DeepSeek V4-Pro running on Huawei silicon isn’t just a Chinese AI story — it’s a signal that export control-constrained enterprises will develop sovereign AI stacks. The Nvidia monopoly on AI inference has already cracked at the foundation model level.

Vercel CEO

“I was shocked. GLM-5.2 beats GPT-5.5 at coding — at one-sixth the cost. We’re routing to it now.”

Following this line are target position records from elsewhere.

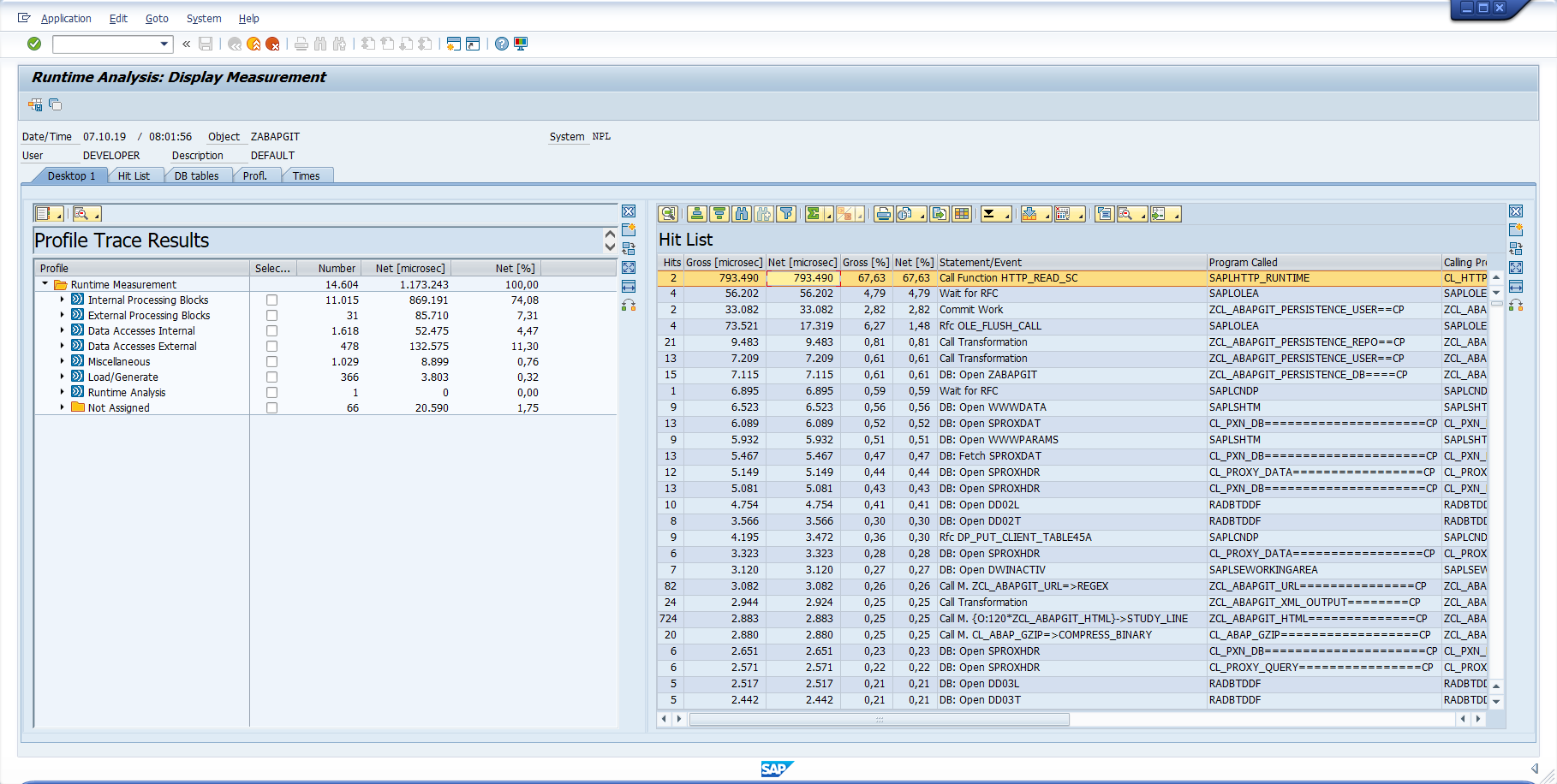Switch to the DB tables tab
The height and width of the screenshot is (784, 1557).
point(198,175)
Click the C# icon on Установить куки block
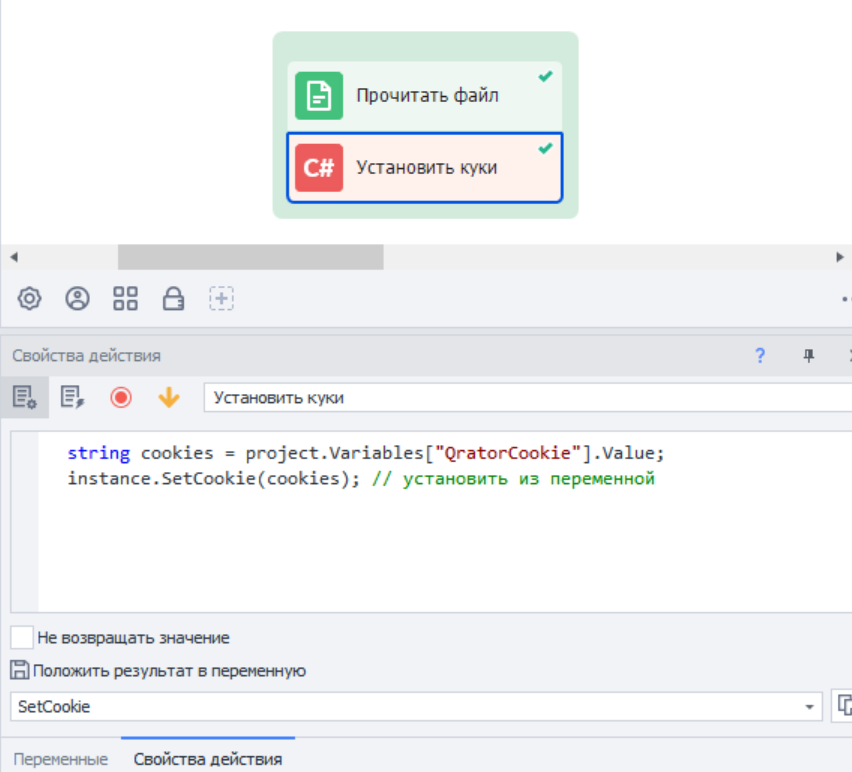 (319, 168)
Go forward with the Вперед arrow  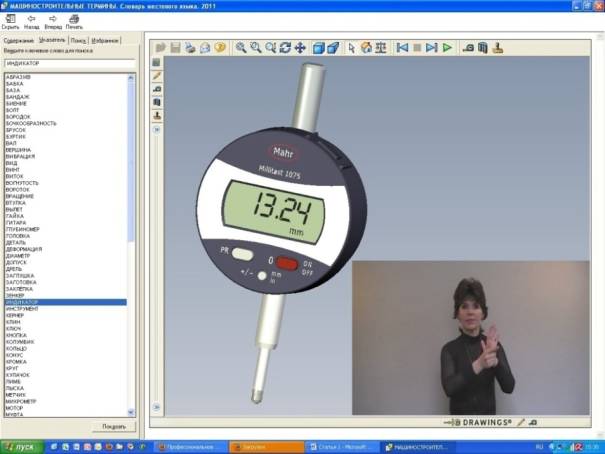[x=52, y=18]
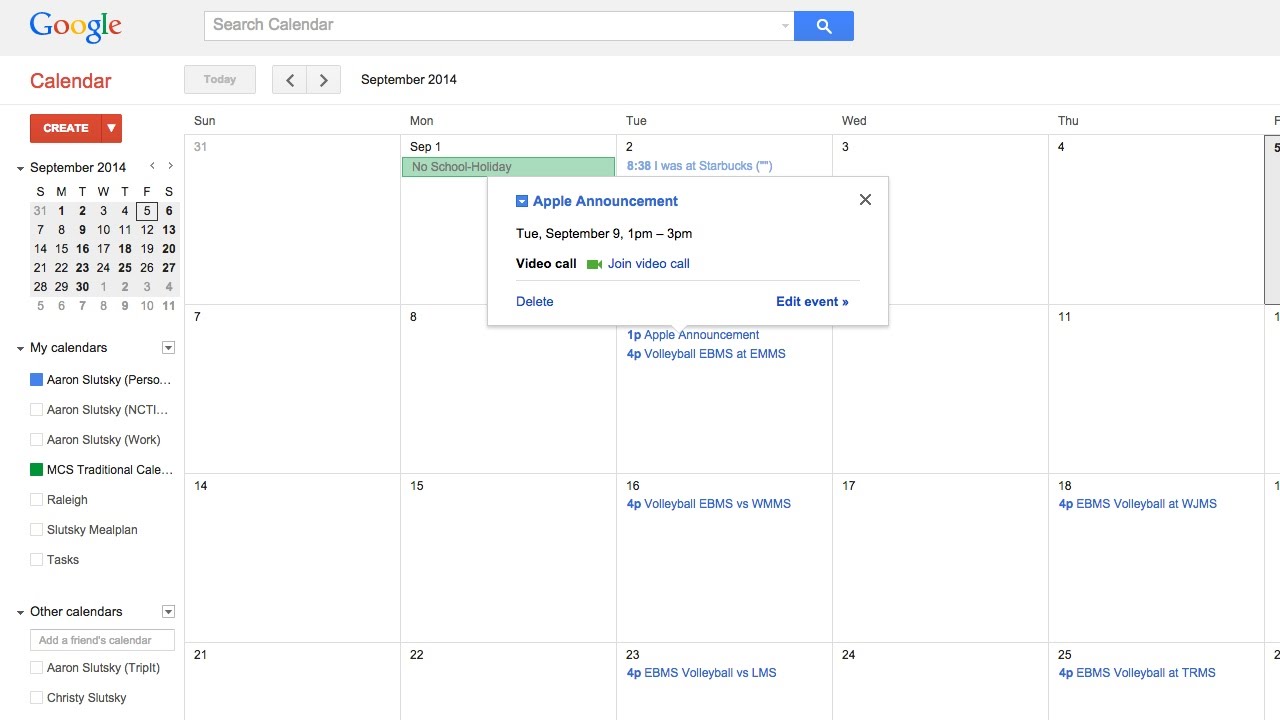Move the mini calendar to previous month
This screenshot has height=720, width=1280.
coord(152,166)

Business Engineer Framework

The CFO’s Guide to Token Arbitrage

The enterprise AI playbook has shifted from tokenmaxxing (using AI as much as possible) to token arbitraging (routing workloads to the cheapest capable model). The Business Engineer’s CFO Guide maps exactly how to build a multi-model routing stack — and what the Big 3’s market share collapse means for your AI budget.

Read the CFO Guide →

The Bottom Line

The Big 3 didn’t just lose 40 points of token market share in a year — they lost the narrative. AI is no longer synonymous with OpenAI, Google, or Anthropic. The open-source insurgency has crossed the credibility threshold where “good enough” has become “better at coding for less than half the price.” Every CFO who reads the GLM-5.2 or DeepSeek benchmarks and doesn’t adjust their model routing strategy is leaving margin on the table. The tokenmaxxing era is over. Token arbitraging is the new enterprise AI competitive advantage.

Sources: Token consumption data aggregated from API platforms, June 2025–June 2026. Vercel CEO statement. GLM-5.2 benchmarks via HuggingFace. DeepSeek V4-Pro announcement. Global AI revenue data: Q1 2026 industry estimates, ex-China.